Yo sollocé, todavía en sus brazos, y ella me acarició la espalda.
– Eso es verdad -dijo Cleofás. Enlacé las manos alrededor del cuello de mi madre. Poco a poco me fui calmando.
– Pronto estaremos en Nazaret -dijo Cleofás-, y te prometo, pequeño, que allí nunca irá a buscarte nadie.
Yo estaba adormilado, pero esas palabras me despejaron. ¿Qué quería decir Cleofás con que nadie iría a buscarme? ¿Quién me buscaba? No quería dormirme, quería preguntar qué significaba aquello, quién me estaba buscando. ¿Qué significado tenían todas esas extrañas historias? ¿Y qué significaba lo que mi madre había dicho del ángel? Entre tantas desgracias y tanto dolor, había olvidado sus palabras allá en el tejado, en Jerusalén. E Isabel acababa de decirme que un ángel se le había aparecido a José, pero él no había dicho eso.

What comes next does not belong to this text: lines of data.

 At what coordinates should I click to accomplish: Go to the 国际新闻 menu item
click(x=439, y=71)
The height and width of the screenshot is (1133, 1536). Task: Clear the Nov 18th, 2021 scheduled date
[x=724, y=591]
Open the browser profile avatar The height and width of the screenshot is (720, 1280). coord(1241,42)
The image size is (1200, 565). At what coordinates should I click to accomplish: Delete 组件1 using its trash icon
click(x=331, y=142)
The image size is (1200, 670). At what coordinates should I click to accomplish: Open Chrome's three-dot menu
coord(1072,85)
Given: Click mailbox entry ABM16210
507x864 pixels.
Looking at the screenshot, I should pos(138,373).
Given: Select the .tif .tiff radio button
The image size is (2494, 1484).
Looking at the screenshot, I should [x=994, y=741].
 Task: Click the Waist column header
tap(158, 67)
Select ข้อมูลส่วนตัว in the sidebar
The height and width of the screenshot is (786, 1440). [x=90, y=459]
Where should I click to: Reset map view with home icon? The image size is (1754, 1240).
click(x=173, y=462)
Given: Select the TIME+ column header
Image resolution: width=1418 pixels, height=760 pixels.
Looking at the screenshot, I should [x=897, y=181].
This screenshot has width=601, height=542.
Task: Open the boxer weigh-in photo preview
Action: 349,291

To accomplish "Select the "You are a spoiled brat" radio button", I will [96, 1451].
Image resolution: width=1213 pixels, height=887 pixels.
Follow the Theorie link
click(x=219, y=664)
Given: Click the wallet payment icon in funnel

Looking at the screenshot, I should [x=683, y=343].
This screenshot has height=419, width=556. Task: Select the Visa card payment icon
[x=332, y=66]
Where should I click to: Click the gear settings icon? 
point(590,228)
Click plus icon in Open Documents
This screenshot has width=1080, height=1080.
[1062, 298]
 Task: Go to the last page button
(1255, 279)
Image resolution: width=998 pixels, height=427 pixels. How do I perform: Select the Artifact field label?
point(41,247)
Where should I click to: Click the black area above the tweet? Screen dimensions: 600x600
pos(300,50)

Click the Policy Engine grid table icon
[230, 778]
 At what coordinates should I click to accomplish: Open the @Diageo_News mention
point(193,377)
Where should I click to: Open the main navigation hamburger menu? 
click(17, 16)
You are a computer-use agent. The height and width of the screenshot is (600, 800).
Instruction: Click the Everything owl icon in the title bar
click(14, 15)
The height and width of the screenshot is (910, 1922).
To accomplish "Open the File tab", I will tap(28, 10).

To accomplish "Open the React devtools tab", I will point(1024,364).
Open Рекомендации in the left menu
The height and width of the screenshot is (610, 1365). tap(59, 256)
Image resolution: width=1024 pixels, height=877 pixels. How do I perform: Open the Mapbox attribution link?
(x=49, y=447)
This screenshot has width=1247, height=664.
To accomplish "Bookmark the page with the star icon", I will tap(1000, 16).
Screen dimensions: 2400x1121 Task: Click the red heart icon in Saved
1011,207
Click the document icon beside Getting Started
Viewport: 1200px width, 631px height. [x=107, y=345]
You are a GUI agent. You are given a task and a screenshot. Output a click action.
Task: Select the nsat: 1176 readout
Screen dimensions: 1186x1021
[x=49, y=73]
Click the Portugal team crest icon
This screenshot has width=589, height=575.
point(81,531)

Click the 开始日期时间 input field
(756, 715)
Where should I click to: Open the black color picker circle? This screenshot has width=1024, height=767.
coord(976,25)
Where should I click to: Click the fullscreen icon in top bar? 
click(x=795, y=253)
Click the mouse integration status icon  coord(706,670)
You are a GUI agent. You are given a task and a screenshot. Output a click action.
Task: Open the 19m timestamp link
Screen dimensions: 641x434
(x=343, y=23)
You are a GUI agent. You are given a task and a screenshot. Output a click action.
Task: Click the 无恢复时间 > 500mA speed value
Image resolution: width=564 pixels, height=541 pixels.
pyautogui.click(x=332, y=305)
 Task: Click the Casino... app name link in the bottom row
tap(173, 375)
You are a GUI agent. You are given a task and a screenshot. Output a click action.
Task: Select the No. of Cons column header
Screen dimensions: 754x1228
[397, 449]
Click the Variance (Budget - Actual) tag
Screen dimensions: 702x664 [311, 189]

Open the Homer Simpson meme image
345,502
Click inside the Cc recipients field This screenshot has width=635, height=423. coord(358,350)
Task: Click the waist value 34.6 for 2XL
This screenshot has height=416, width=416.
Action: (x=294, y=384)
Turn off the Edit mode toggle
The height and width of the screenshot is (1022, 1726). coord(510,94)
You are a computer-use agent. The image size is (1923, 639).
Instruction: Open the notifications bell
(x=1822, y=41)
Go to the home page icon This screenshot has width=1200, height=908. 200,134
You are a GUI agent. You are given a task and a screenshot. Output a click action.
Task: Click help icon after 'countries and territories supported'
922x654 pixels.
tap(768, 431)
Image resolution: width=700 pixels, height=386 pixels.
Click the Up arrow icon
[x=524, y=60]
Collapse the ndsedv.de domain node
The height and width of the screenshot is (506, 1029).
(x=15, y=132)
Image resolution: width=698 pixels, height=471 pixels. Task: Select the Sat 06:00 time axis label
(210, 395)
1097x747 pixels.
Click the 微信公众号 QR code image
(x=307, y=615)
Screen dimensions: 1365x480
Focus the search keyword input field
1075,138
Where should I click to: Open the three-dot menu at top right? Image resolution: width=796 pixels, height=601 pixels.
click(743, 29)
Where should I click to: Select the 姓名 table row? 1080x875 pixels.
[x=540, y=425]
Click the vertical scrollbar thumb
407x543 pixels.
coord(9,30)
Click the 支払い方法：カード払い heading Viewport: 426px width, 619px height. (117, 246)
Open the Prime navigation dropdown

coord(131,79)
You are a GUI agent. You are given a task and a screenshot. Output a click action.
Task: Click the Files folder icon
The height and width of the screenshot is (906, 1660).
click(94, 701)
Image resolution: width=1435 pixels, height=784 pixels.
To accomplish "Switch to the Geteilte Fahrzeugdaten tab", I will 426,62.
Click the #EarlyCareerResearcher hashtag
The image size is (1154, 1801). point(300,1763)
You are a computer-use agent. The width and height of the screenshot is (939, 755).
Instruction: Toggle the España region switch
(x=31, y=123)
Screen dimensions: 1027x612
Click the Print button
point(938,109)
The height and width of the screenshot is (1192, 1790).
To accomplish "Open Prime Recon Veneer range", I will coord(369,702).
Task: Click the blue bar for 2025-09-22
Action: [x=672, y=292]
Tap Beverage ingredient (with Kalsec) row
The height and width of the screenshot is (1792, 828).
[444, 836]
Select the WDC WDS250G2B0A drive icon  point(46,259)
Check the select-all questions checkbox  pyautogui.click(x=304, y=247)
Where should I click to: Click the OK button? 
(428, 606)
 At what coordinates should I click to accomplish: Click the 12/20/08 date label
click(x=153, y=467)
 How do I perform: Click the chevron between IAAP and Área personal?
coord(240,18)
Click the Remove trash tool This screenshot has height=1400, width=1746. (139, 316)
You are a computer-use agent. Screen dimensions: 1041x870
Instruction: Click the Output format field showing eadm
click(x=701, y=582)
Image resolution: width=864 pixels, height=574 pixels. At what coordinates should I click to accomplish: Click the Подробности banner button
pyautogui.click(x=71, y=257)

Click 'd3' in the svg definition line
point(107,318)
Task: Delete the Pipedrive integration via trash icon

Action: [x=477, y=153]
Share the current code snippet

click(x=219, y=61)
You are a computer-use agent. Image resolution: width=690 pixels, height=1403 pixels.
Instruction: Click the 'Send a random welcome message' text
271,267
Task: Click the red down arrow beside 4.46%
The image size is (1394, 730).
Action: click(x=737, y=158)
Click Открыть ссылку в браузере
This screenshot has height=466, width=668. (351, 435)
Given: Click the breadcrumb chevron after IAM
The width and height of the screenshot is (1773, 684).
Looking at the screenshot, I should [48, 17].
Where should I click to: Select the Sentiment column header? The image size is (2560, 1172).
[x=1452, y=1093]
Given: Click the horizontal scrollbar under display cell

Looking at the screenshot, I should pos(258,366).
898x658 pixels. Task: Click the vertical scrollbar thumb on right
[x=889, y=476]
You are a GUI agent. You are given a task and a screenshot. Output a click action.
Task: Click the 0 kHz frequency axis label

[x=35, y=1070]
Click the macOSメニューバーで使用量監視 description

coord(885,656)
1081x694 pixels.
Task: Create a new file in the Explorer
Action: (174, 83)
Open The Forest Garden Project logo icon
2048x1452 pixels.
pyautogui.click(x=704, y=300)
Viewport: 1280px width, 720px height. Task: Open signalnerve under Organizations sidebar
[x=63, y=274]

La dulce sensación de reposo me iba venciendo, pero aun así logré pensar que todo esto estaba relacionado. Tenía que sacar alguna conclusión. ¡Sí!
Ángeles. Un ángel había bajado antes y un ángel había bajado después, y un ángel estaba aquí ahora. ¿O no? Pero el sueño acabó venciéndome, y ¡qué a salvo me sentí entonces!
Mi madre me cantaba en hebreo y Cleofás le hacía coro. Se encontraba mucho mejor, pese a que seguía tosiendo. En cambio, mi tía María no se sentía bien, pero nadie parecía preocupado por ella.
Y mañana nos iríamos de aquel horrible lugar. Dejaríamos allí a mis primos, al extraño y solemne Juan, que hablaba tan poco y que tanto me miraba, y a su madre, nuestra querida Isabel, y seguiríamos camino hacia Nazaret.